Task details: Nothing in the listing should differ in your copy; retype it all exactly.

Supplied information:

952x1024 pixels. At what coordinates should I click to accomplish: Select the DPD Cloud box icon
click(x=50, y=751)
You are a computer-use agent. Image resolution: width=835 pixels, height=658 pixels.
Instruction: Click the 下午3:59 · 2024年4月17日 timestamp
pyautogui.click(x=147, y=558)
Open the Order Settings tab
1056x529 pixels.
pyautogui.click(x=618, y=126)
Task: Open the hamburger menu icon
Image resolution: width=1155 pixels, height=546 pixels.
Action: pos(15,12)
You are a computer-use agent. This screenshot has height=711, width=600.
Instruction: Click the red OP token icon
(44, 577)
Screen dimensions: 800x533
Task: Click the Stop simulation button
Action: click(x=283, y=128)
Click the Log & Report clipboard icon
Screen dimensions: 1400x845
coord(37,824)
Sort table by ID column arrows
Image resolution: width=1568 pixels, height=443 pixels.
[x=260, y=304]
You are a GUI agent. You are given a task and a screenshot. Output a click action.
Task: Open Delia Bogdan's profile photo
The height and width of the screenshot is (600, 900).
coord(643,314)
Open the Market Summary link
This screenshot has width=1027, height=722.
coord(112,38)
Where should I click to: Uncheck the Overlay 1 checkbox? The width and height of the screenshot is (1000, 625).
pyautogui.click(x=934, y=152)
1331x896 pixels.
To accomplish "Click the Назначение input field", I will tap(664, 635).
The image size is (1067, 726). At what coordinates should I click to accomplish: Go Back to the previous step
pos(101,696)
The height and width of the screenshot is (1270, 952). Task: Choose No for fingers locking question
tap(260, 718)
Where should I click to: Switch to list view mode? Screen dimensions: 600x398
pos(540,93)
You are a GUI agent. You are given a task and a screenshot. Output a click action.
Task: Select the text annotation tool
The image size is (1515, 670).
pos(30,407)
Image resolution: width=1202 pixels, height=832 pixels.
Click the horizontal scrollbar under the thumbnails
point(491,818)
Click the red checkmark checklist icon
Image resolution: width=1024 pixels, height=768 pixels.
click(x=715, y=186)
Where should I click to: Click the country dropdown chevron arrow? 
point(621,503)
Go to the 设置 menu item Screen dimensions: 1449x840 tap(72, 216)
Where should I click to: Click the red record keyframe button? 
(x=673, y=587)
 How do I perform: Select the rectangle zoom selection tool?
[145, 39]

Result of the exercise:
952x1024 pixels. At what coordinates should I click to accomplish: Select the DPD Cloud box icon
click(x=50, y=751)
You are a computer-use agent. Image resolution: width=835 pixels, height=658 pixels.
Instruction: Click the 下午3:59 · 2024年4月17日 timestamp
pyautogui.click(x=147, y=558)
Open the Order Settings tab
1056x529 pixels.
pyautogui.click(x=618, y=126)
Task: Open the hamburger menu icon
Image resolution: width=1155 pixels, height=546 pixels.
Action: pos(15,12)
You are a computer-use agent. This screenshot has height=711, width=600.
Instruction: Click the red OP token icon
(44, 577)
Screen dimensions: 800x533
Task: Click the Stop simulation button
Action: click(x=283, y=128)
Click the Log & Report clipboard icon
Screen dimensions: 1400x845
coord(37,824)
Sort table by ID column arrows
Image resolution: width=1568 pixels, height=443 pixels.
[x=260, y=304]
You are a GUI agent. You are given a task and a screenshot. Output a click action.
Task: Open Delia Bogdan's profile photo
The height and width of the screenshot is (600, 900).
coord(643,314)
Open the Market Summary link
This screenshot has width=1027, height=722.
coord(112,38)
Where should I click to: Uncheck the Overlay 1 checkbox? The width and height of the screenshot is (1000, 625).
pyautogui.click(x=934, y=152)
1331x896 pixels.
To accomplish "Click the Назначение input field", I will tap(664, 635).
The image size is (1067, 726). At what coordinates should I click to accomplish: Go Back to the previous step
pos(101,696)
The height and width of the screenshot is (1270, 952). Task: Choose No for fingers locking question
tap(260, 718)
Where should I click to: Switch to list view mode? Screen dimensions: 600x398
pos(540,93)
You are a GUI agent. You are given a task and a screenshot. Output a click action.
Task: Select the text annotation tool
The image size is (1515, 670).
pos(30,407)
Image resolution: width=1202 pixels, height=832 pixels.
Click the horizontal scrollbar under the thumbnails
point(491,818)
Click the red checkmark checklist icon
Image resolution: width=1024 pixels, height=768 pixels.
click(x=715, y=186)
Where should I click to: Click the country dropdown chevron arrow? 
point(621,503)
Go to the 设置 menu item Screen dimensions: 1449x840 tap(72, 216)
Where should I click to: Click the red record keyframe button? 
(x=673, y=587)
 How do I perform: Select the rectangle zoom selection tool?
[145, 39]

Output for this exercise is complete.